Work to be completed — Count the lines in the material below that contain the string "icon", with case counting, and give only the number.

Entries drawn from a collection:
*-*-*
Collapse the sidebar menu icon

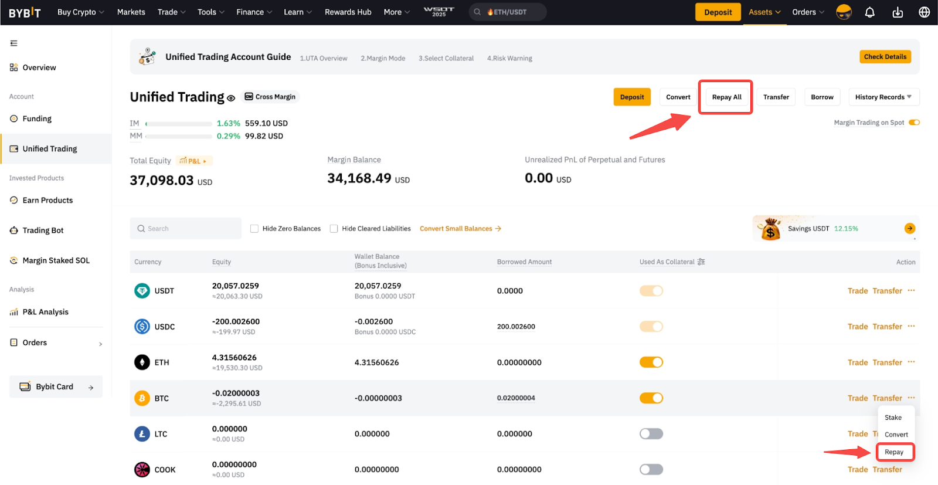14,43
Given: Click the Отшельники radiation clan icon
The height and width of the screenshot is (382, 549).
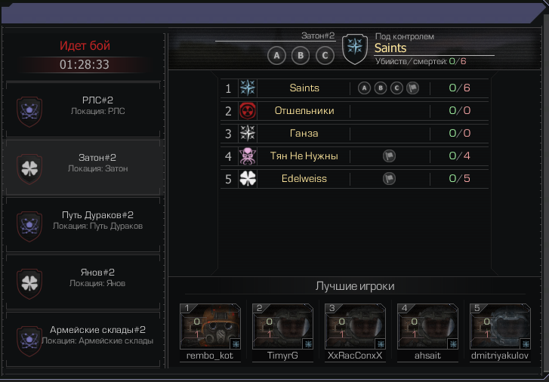Looking at the screenshot, I should [248, 111].
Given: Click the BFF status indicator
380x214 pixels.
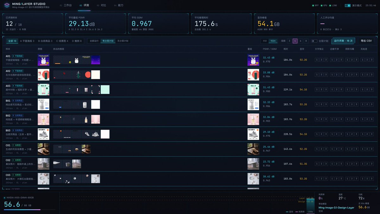Looking at the screenshot, I should click(x=315, y=5).
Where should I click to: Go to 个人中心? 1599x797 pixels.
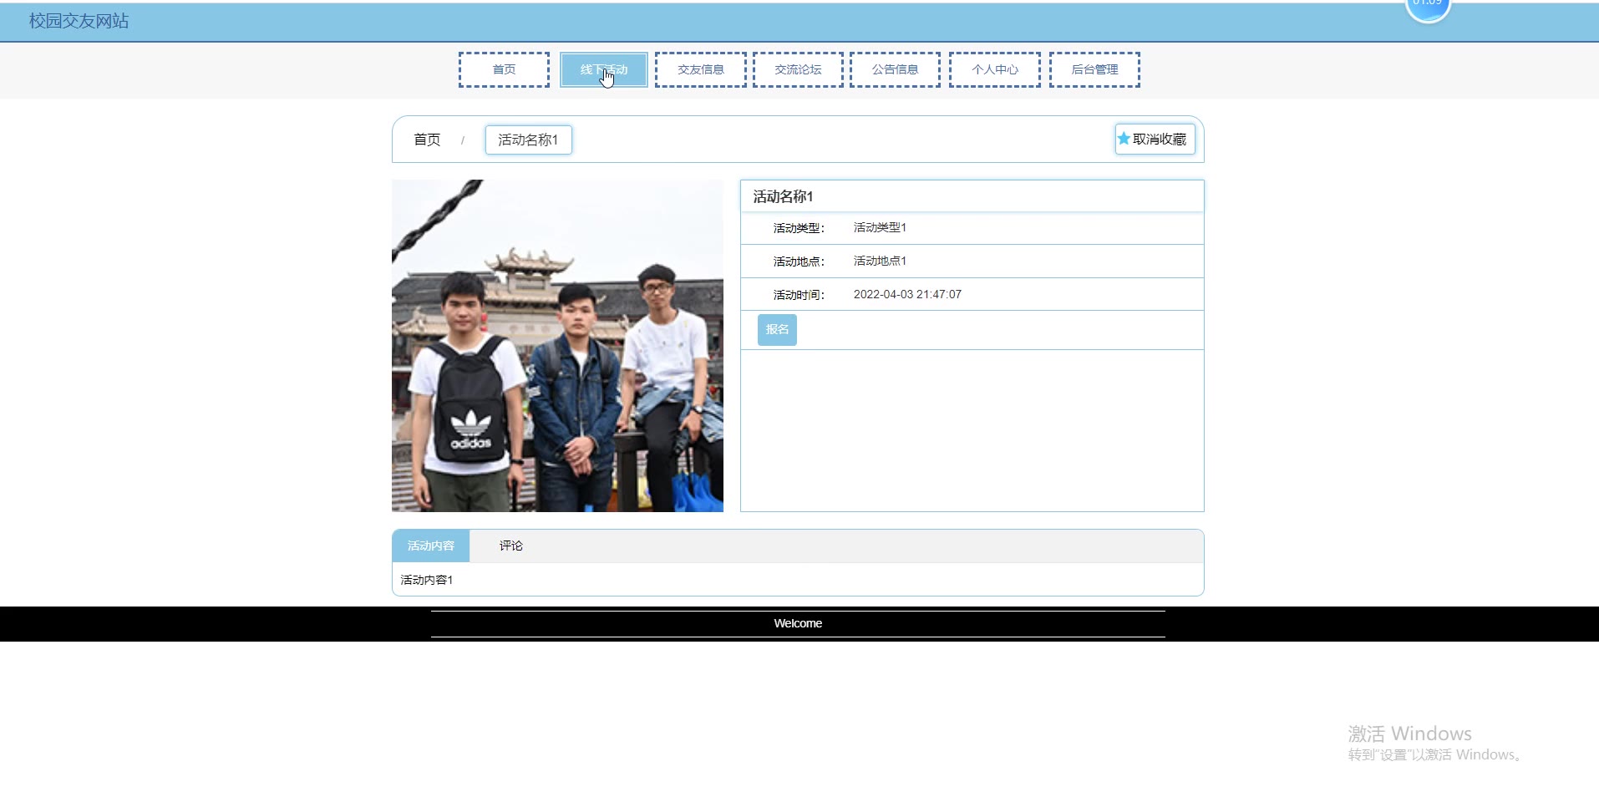[994, 69]
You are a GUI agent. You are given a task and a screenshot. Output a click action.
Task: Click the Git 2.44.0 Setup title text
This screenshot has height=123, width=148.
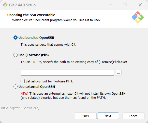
*-*-*
In response — 2